Further integration draws on an Eifel GDGT dataset and analytical workflow to demonstrate how existing R code for biomarker-based temperature reconstructions can be re-implemented in Python for enhanced cross-platform reproducibility. Together, these examples illustrate the practical implementation of the FAIR4RS principles, Findable, Accessible, Interoperable, and Reusable research software.

Beyond reproducible computation, the project also explores semantic data publication. Laboratory results and analytical metadata are modelled as RDF triples to ensure machine-actionable interoperability with Cultural Heritage and Earth Science data. Python scripts assist in transforming tabular outputs into RDF using common vocabularies, while the SPARQLing Unicorn Toolkit enables the conversion of these RDF datasets into human-readable HTML pages automatically published on GitHub Pages. This dual approach, semantic and computational FAIRification, bridges the gap between traditional analytical workflows and Linked Open Data infrastructures.

In contrast to spreadsheet-based workflows, the RSE-driven approach offers:

  • Versioned and transparent analysis pipelines via Git-based code;
  • Parameter reproducibility through explicit scripting;
  • Scalability and automation for high-volume datasets; and
  • Semantic interoperability through FAIR metadata and RDF publication.

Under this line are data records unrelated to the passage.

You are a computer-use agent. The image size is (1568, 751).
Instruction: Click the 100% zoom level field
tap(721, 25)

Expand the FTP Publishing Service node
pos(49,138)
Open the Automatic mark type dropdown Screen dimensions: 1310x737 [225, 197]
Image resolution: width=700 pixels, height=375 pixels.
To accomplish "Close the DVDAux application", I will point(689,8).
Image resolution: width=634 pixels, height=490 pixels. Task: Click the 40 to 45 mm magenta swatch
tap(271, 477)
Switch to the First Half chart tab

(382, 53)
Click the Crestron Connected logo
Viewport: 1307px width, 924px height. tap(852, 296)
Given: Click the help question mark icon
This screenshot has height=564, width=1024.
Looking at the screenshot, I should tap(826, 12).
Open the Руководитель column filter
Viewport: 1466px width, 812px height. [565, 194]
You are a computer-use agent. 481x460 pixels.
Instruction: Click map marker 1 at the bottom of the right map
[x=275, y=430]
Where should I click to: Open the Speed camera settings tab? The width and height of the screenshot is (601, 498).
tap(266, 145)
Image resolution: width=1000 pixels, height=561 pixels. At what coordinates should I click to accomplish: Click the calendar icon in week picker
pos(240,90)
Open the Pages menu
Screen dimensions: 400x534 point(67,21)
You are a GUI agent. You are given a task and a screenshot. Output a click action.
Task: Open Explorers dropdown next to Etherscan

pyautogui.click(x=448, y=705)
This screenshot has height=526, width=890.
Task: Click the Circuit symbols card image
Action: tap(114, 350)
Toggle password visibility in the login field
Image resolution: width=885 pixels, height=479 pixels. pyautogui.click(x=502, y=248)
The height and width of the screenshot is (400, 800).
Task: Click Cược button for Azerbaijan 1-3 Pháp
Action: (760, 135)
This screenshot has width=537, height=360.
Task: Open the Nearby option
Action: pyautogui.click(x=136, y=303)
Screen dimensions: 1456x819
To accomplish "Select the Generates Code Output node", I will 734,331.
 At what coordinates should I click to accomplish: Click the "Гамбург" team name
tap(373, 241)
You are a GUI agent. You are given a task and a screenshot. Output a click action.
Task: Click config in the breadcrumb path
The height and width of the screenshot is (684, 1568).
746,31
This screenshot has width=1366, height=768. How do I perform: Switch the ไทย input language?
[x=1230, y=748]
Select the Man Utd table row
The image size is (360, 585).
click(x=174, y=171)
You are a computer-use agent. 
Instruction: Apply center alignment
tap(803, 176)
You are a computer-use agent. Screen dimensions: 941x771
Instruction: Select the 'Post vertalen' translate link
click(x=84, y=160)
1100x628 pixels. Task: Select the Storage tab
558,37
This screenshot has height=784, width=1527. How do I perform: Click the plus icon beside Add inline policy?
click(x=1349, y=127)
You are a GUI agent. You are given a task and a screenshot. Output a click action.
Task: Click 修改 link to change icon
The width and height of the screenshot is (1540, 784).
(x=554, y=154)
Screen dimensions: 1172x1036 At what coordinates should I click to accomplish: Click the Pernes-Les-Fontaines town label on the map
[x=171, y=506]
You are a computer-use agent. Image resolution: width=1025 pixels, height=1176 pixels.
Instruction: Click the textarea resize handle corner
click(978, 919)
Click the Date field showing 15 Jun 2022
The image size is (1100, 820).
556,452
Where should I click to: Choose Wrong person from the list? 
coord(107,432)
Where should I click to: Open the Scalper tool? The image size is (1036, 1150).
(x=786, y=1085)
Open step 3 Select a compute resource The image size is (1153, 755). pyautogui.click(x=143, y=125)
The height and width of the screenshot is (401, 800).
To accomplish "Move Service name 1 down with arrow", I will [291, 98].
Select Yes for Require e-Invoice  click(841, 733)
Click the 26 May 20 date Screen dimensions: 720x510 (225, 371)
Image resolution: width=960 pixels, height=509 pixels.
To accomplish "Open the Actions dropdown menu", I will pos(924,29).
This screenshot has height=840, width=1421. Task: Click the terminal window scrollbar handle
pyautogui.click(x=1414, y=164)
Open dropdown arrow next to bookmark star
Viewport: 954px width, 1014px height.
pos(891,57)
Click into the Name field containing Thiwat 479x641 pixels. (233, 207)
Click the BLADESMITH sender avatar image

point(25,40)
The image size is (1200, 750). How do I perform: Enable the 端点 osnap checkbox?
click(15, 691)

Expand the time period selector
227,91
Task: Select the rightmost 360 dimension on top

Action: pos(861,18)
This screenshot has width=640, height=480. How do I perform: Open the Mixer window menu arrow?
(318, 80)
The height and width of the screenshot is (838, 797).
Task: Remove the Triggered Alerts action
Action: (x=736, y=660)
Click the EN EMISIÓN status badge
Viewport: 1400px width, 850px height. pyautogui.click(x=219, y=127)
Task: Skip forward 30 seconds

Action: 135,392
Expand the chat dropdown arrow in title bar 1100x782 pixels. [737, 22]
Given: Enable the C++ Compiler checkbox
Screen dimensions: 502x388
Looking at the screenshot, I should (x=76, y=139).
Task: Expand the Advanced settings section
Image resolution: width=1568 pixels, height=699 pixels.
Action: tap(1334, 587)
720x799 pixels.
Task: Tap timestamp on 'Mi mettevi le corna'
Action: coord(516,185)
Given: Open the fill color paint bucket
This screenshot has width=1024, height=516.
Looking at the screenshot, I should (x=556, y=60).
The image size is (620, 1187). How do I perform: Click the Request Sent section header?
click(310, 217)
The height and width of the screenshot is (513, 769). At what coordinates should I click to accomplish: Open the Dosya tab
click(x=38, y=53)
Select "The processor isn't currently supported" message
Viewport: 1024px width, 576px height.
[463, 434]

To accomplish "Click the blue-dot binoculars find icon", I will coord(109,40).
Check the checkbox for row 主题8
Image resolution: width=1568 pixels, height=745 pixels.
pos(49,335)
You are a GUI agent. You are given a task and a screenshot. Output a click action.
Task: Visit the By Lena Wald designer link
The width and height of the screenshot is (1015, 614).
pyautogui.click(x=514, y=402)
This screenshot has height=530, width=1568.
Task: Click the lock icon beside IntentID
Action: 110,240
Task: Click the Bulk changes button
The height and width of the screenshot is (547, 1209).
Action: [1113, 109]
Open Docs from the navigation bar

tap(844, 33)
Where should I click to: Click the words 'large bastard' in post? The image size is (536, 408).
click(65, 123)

By showcasing examples from the Campanian Ignimbrite and Eifel tephra research, the paper highlights how RSE methodology enhances both reproducibility and semantic interoperability across disciplinary borders. It demonstrates that adopting RSE principles in geoscientific and archaeological workflows is not just a technical improvement but a cultural shift, from isolated Excel sheets to open, machine-actionable, and verifiable research.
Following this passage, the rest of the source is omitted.